[Directive 1]
Return every line of the entries below that contains the word "Task".

# lol members on this site must have real lives...



## DragonTheRevolutionary (Feb 15, 2009)

cuz no one is ever on


----------



## tbone13 (Apr 24, 2008)

i think 3 is the record for members online at once


----------



## DragonTheRevolutionary (Feb 15, 2009)

oh, cuz i'm used to forums with like 10-20 people on at once, but i guess its cool as long as people come once in a while 8)


----------



## calum (Feb 13, 2008)

Yeah pretty small compared to some of the forums I run (where as you said 20+ online at once) but the community here is really great and everyone is so helpful and things.


----------



## 1notenough (Sep 6, 2008)

hey look three online at once we tied a record tonight.


----------



## DragonTheRevolutionary (Feb 15, 2009)

sure is


----------



## madaboutvizslas (Nov 12, 2008)

I think most members seem to be in the northern hemisphere so very seldom do I see members online unless their up late or very early.


----------



## Vizlacated (Feb 9, 2009)

Uh oh we 6 right now it's 440 NY time


----------



## scooby (Mar 23, 2009)

I just joined this forum and wondered why there were so few people on line, but since reading a lot of the message now realise you are all in America, I'm across the water in England.


----------



## calum (Feb 13, 2008)

I am actually from Scotland, but the majority of members are from America hence what you said about people being online.

Do you guys see many Vizslas where you live? I saw one today when I stopped at motorway services on the way back up from England, was a small one just like Phoebe.


----------



## chootcher (Jan 27, 2009)

i have a doberman and a vizsla and the dobe forum i follow has 8k members! there generally could be 100 people on at once - i do like this forum but there is not much to read


----------



## Ozkar (Jul 4, 2011)

[Stored records]
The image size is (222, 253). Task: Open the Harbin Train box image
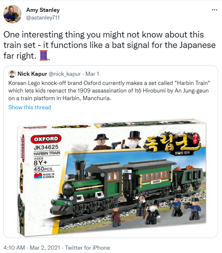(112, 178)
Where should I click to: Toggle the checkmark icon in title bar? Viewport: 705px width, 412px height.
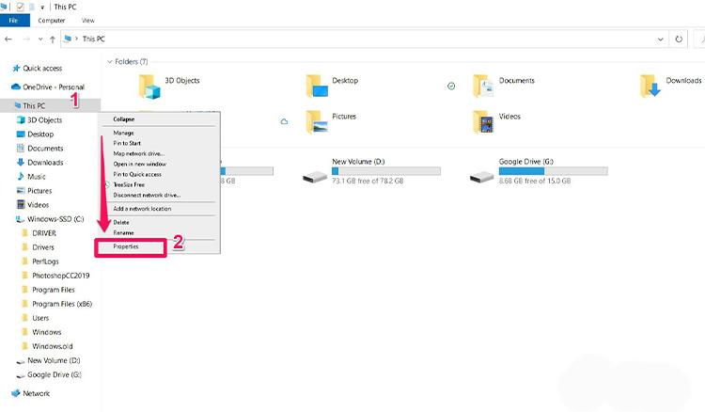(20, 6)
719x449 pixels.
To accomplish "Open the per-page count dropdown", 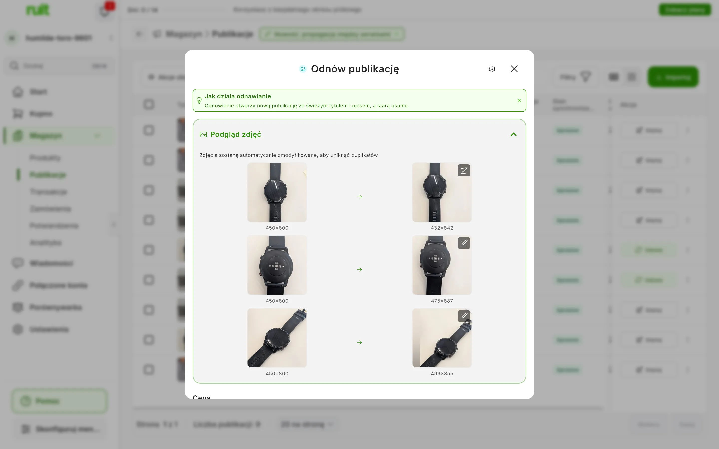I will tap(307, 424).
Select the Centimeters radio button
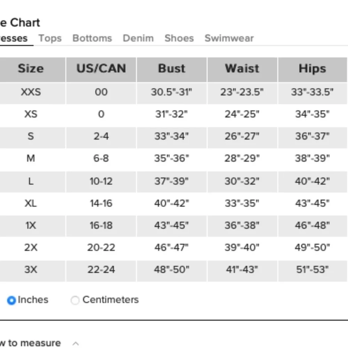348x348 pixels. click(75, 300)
---
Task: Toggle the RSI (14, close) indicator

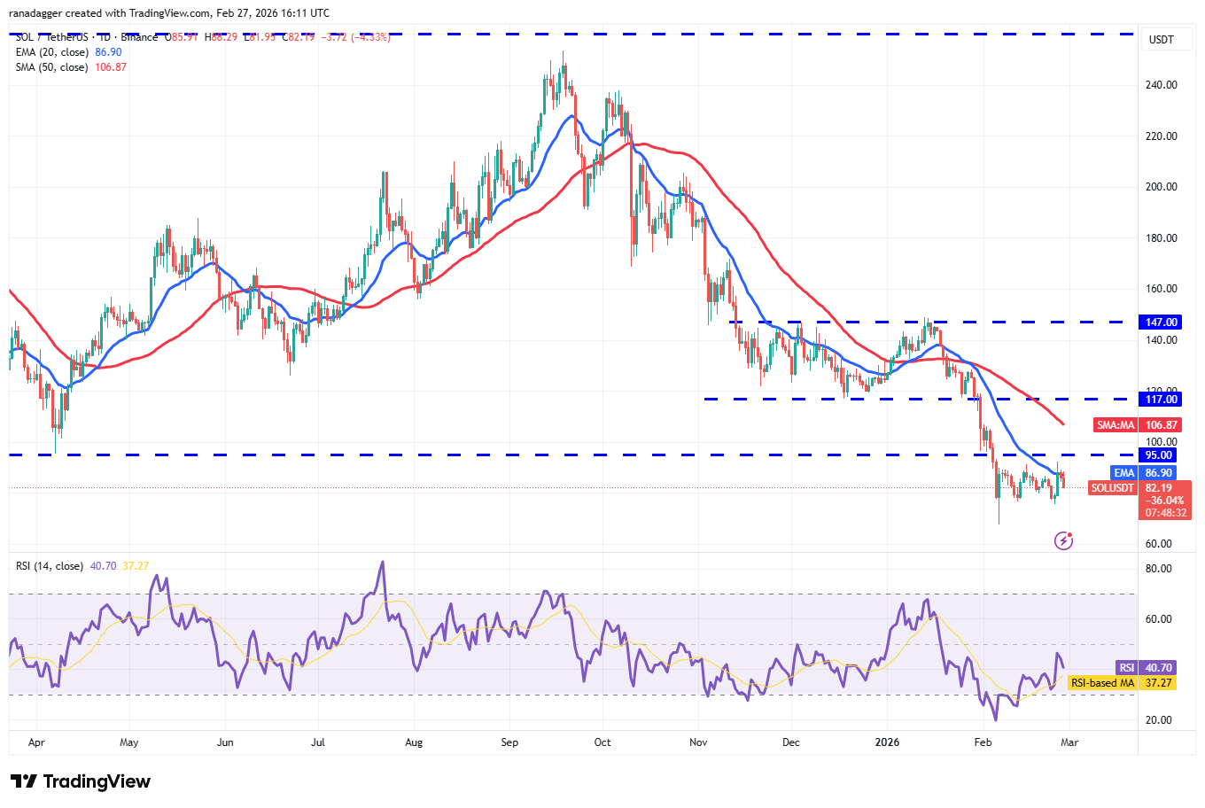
--
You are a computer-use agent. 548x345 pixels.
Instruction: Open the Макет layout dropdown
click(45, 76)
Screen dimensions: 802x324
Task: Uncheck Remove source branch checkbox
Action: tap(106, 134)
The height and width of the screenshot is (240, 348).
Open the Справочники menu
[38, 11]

[Directive 2]
In the forum thread above, which country does calum say he is from?

[Full output 1]
The image size is (222, 253). Task: Open the Harbin Train box image
Task: Toggle the RSI (14, close) indicator
Task: Uncheck Remove source branch checkbox

[Full output 2]
Scotland.